A company shall not act as a guarantor except as otherwise provided by law or the company’s articles of incorporation (Taiwan)

Albert Yen

The Supreme Administrative Court rendered the 109-Tai-Shang-2623 Decision of November 4, 2020 (hereinafter, the “Decision”), holding that a company shall not act as a guarantor except as otherwise provided by law or the company’s articles of incorporationa company.

According to the facts underlying this Decision, the Appellee asserted that he possessed a check (hereinafter, the “Check at Issue”) issued by the Appellant, Company A, and that he requested that the Appellant pay the principal and interest after the check was presented and rejected.  The Appellant contended that the Check at Issue was used to guarantee the borrowing of Individual C, the previous legal representative of the Appellant, from the Appellee.  Under Article 16, Paragraph 1 of the Company Law, the Appellant’s act of guarantee should be invalid and the Appellant should be exempt from the liability for the check.
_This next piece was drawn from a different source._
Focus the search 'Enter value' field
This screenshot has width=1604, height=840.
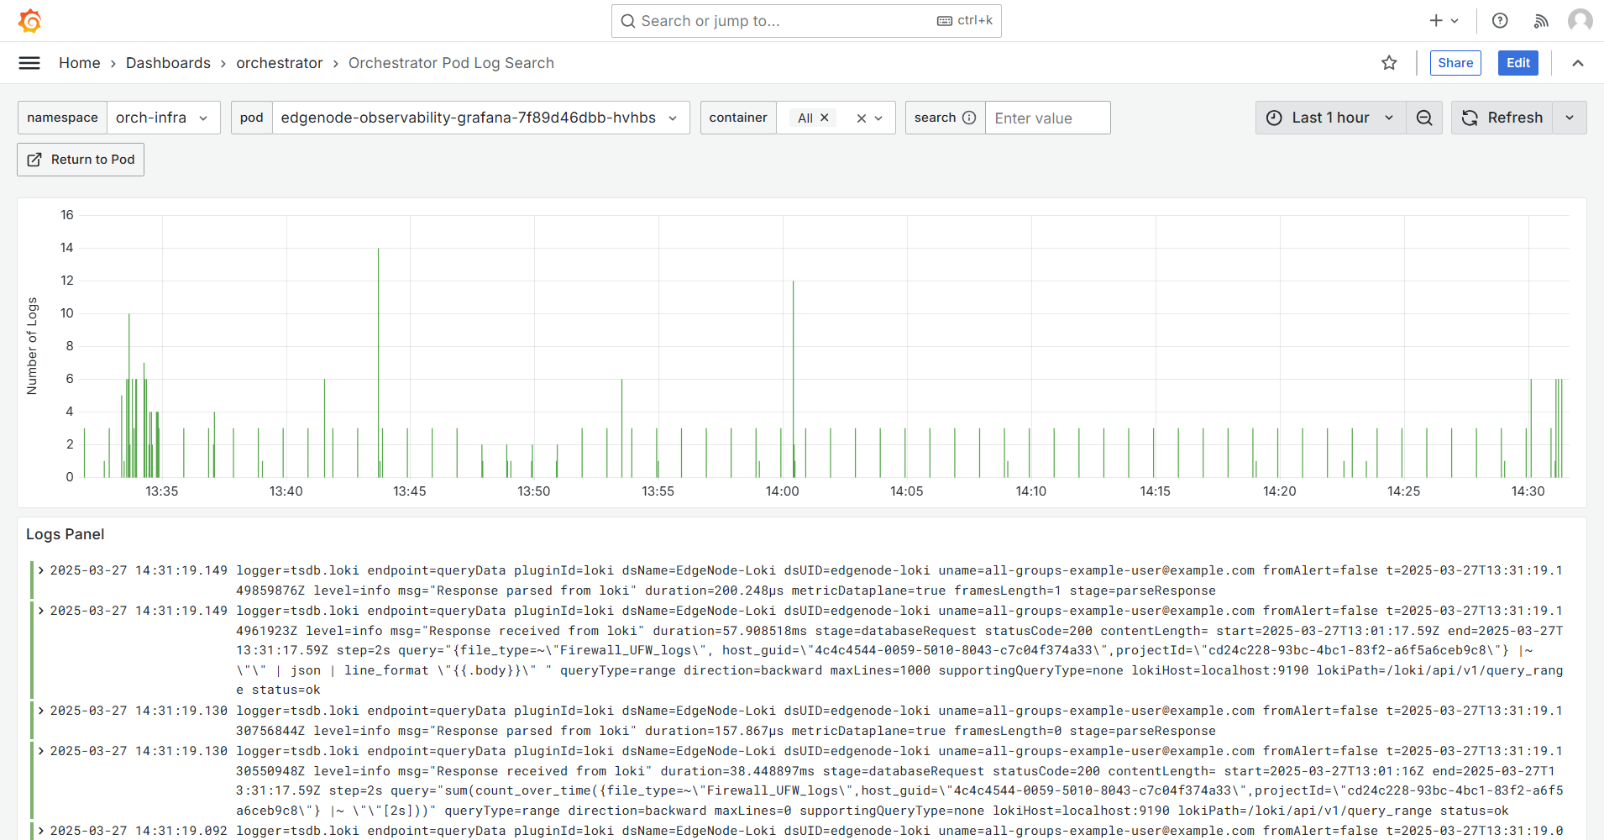[x=1046, y=118]
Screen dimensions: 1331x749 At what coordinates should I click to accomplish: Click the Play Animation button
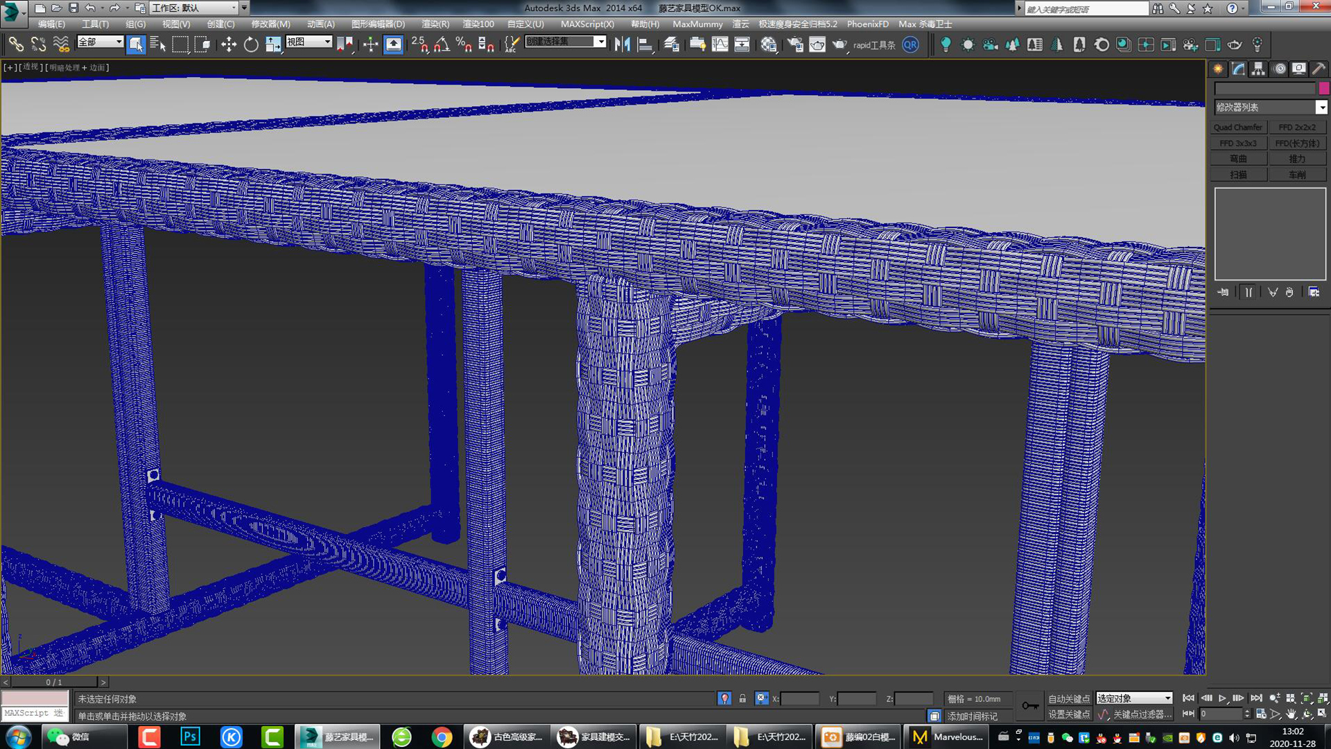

According to the Decision, Article 16, Paragraph 1 of the Company Law provides that a company shall not be a guarantor except as otherwise provided by law or the company’s articles of incorporation, when the company may provide a guarantee, in order to ensure the financial stability of the company and prevent any problem arising the provision of a guarantee for others by the legal representative of a company.  If a company provides property to secure the debt of another person, this is no different from the circumstances of serving as a guarantor for others in terms of the financial impact on the company.  Therefore, this is also prohibited under the above-mentioned provision.

It was further indicated in this Decision that the scope of the business operated by the Appellant does not include guarantee business, and Article 4-2 of the company’s articles of incorporation provides that an external guarantee may be provided only due to operation or investment needs.  Therefore, the guarantee provided by the Appellant by issuing the Check at Issue to secure the debt of C seems to be no different from the circumstance of serving as C’s guarantor in terms of the financial impact.  The repeated argument of Appellant and the Intervenor that the Check at Issue, which was issued by the Appellant, should not be valid for its violation of Article 16, Paragraph 1 of the Company Law is not entirely baseless.  The original trial court jumped to a finding unfavorable to the Appellant merely on the ground that since the Check at Issue does not contain any wording indicating “guarantee,” it is difficult to determine that guarantee is the causal relationship and failed to specifically explore if the Appellant’s issuance of the Check at Issue is connected with his operation or investment needs.  Therefore, the original trial court certainly was unlawful for self-contradictory grounds and inappropriate application of Article 16, Paragraph 1 of the Company Law.